* _To do_
Could you please reproduce all the records below exactly, leaving out the images?

* _Supplied entries_
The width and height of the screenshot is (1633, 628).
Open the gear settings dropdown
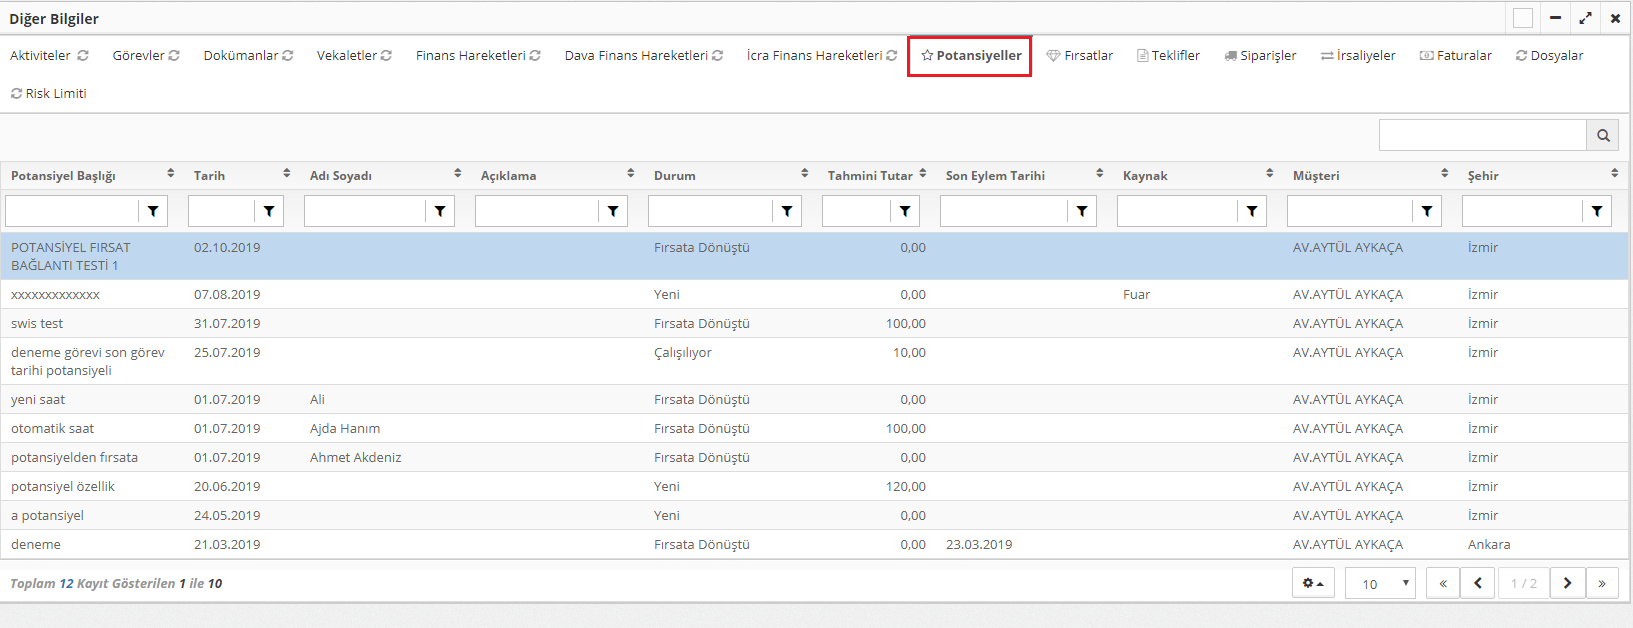1313,583
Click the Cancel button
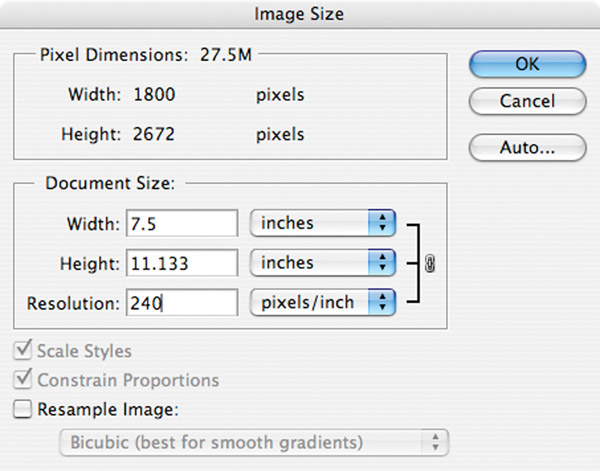Image resolution: width=600 pixels, height=471 pixels. (x=527, y=101)
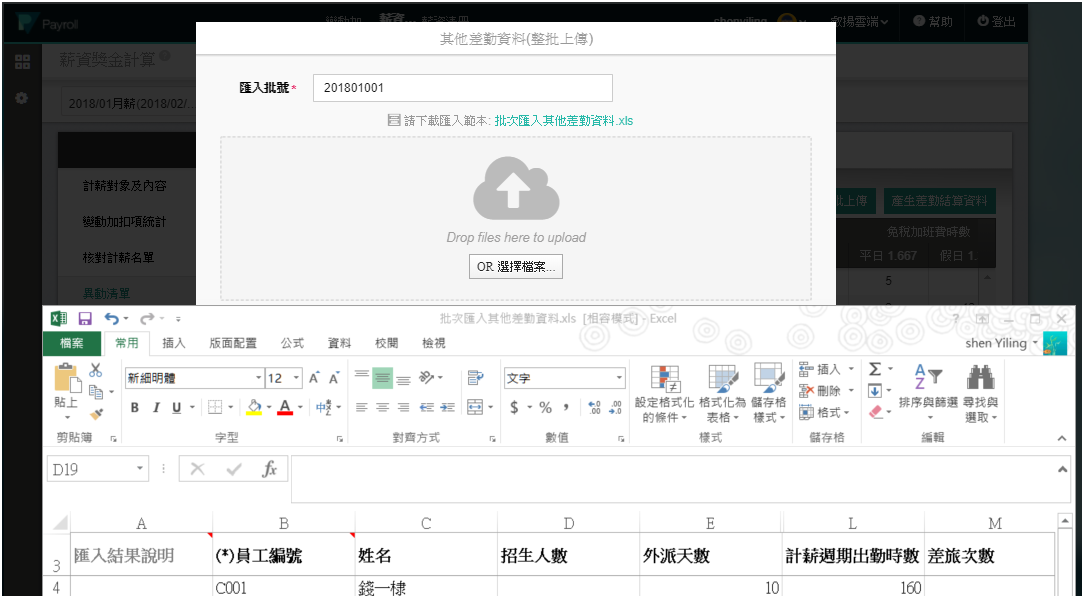The width and height of the screenshot is (1084, 598).
Task: Toggle italic text formatting
Action: pos(156,408)
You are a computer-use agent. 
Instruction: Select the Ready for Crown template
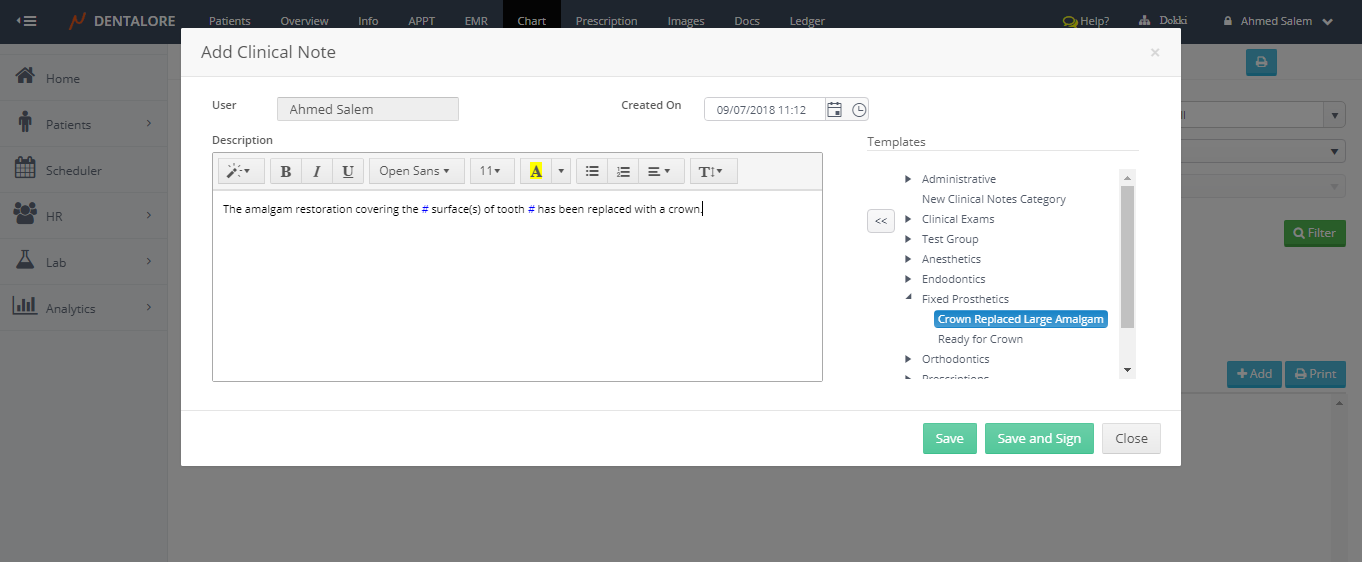980,339
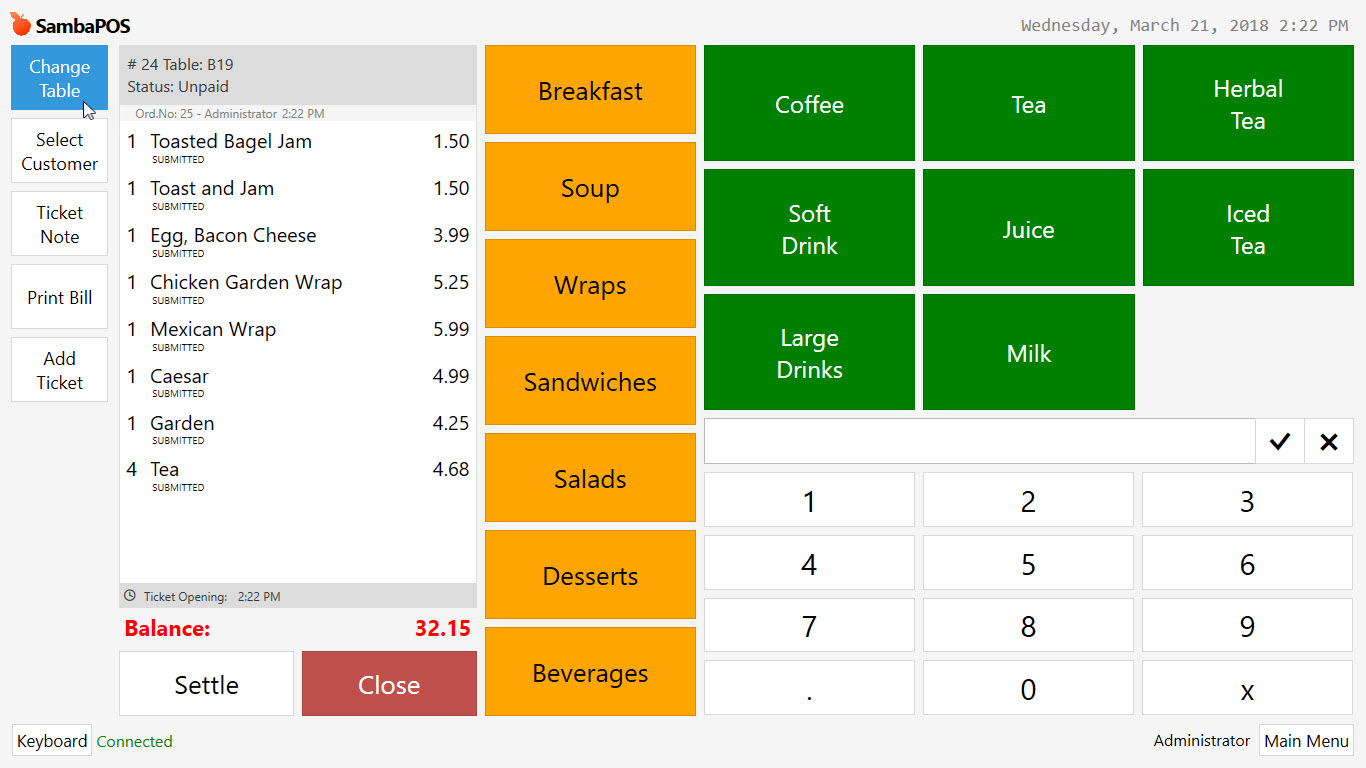
Task: Confirm numpad entry with the checkmark icon
Action: pyautogui.click(x=1280, y=441)
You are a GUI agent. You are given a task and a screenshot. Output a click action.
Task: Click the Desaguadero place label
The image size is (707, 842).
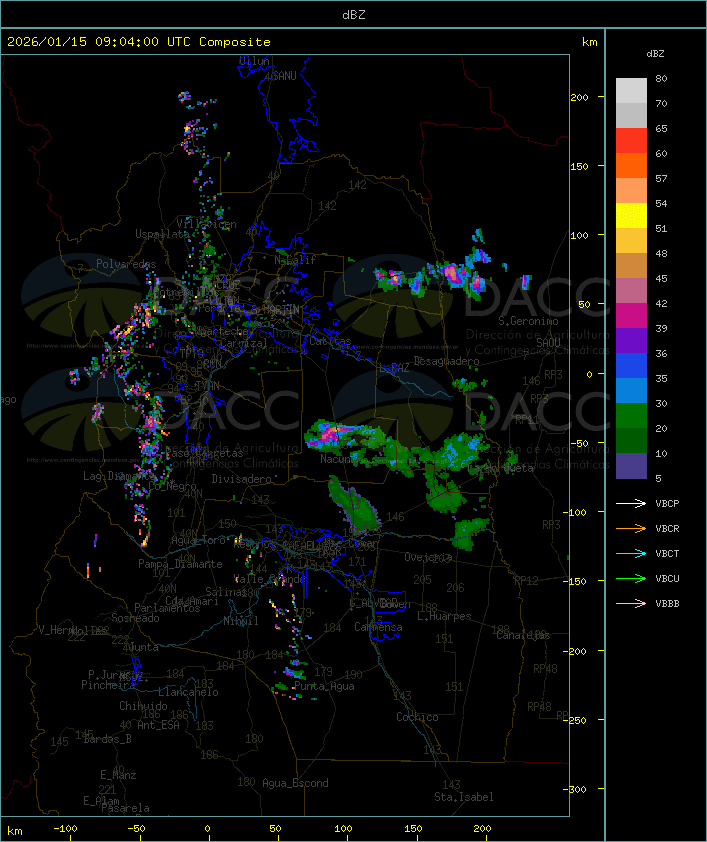coord(447,360)
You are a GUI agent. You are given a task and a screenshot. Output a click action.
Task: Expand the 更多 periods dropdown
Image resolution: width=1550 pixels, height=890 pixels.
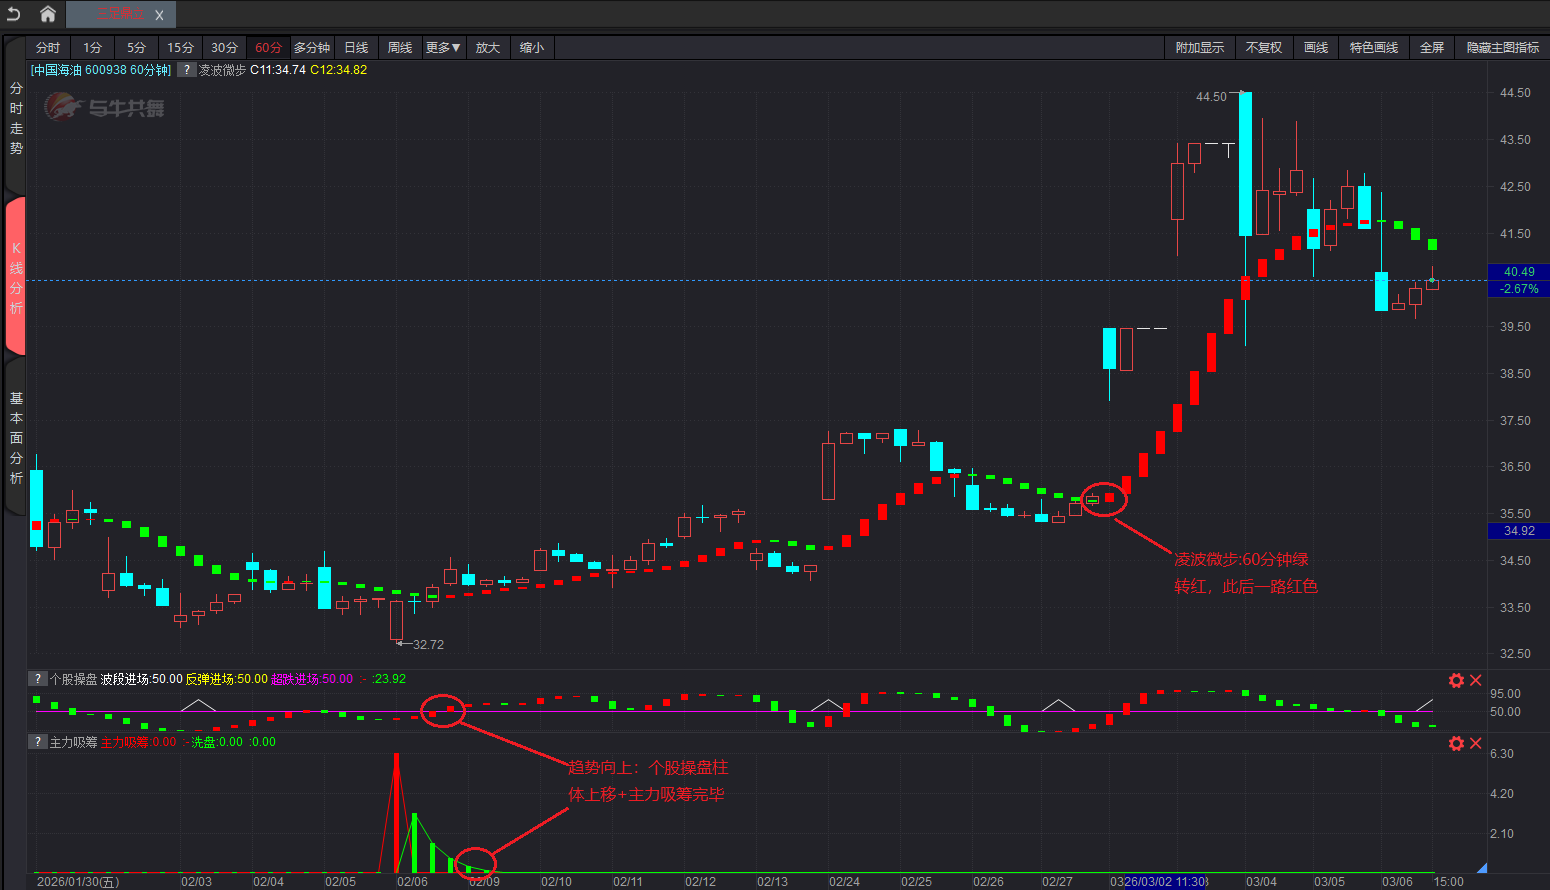[x=442, y=48]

* _Your response_
The width and height of the screenshot is (1633, 628).
Open the gear settings dropdown
1313,583
Click the Cancel button
Image resolution: width=600 pixels, height=471 pixels. (x=527, y=101)
The width and height of the screenshot is (1084, 598).
Task: Toggle italic text formatting
Action: pos(156,408)
You are a computer-use agent. 
Instruction: Select the Ready for Crown template
980,339
Task: Confirm numpad entry with the checkmark icon
Action: pyautogui.click(x=1280, y=441)
You are a GUI agent. You are given a task and a screenshot. Output a click action.
Task: Click the Desaguadero place label
The image size is (707, 842).
coord(447,360)
You are a GUI agent. You are given a task and a screenshot. Output a click action.
Task: Expand the 更多 periods dropdown
Image resolution: width=1550 pixels, height=890 pixels.
[x=442, y=48]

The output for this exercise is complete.